**Apply what you read:**
**A.** From the California hazard data request below, list the file formats named as acceptable tabular forms.
**B.** In the California hazard data request below, what grid resolution does the text give for the Cal-Adapt data?

**Selected extract:**

==============================

I am looking for a rather high resolution data set in tabular form (no shapefile, a .txt, .csv, or .dbf) on certain natural hazards in California.
The natural hazards I am particularly interested in are drought and flood. Along these lines I look for variables of something like
- Precipitation
- Soil Moisture
- Drought Indices
- Days of Extreme Heat
- Temperatures
- Baseflow
- Risk indices for drought/flood
- Risk for wild fire
- Coastal Flooding
- Area flooded if sea level rises
- Population of people affected by drought/flood
The number of variables should be >6. The background is I want to illustrate a new statistical method.
The data set should consist any of the following
- A spatial historical time series.
- A spatial times series of projections (e.g. A2 or B1 scenarios of IPCC, some bias-reduced downscaled projection or so).
For this lower the resolution, the better (say from a 5x5 km grid in lattitude longitude and daily values from 2000 onwards or so). I would however also be fine however with annual (or even more coarse resolution) data on census block or county level.
I've been looking at a couple of non-profit and governmental websites. But most data were either in form of maps or didn't meet the above criteria. Whenever I found data meeting the above criteria, I usually hit some authorization dialogue.
The closest I got to what I wanted was Cal-Adapt, the map on precipitation is a perfect example of the data that I'd like to have in tabular form.
They have a section tabular data downloads which would be exactly what I need, if it were not for the mildly irritating fact that one has to select grid cells to download the data for. Since I want all of the data I'd have to click on all the cells, which - with a resolution of a 12km x 12km and the size of CA being 423,970 km^2 - is rather tedious. But this means these data are out there and they are made available to the public, I just need the raw data (or an equivalent).
I'm also aware of these data sets but didn't have the time to investigate them.

==============================

**The data:**
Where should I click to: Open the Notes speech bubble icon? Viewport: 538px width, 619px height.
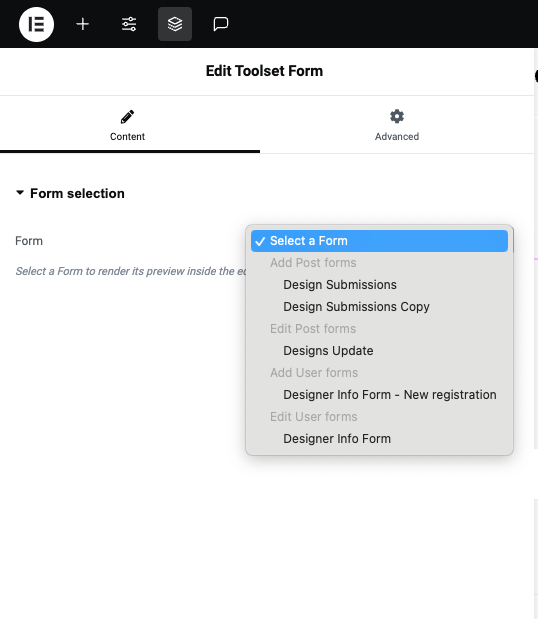[x=221, y=24]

==============================

**Expected results:**
**A.** .txt, .csv, .dbf

**B.** 12 km x 12 km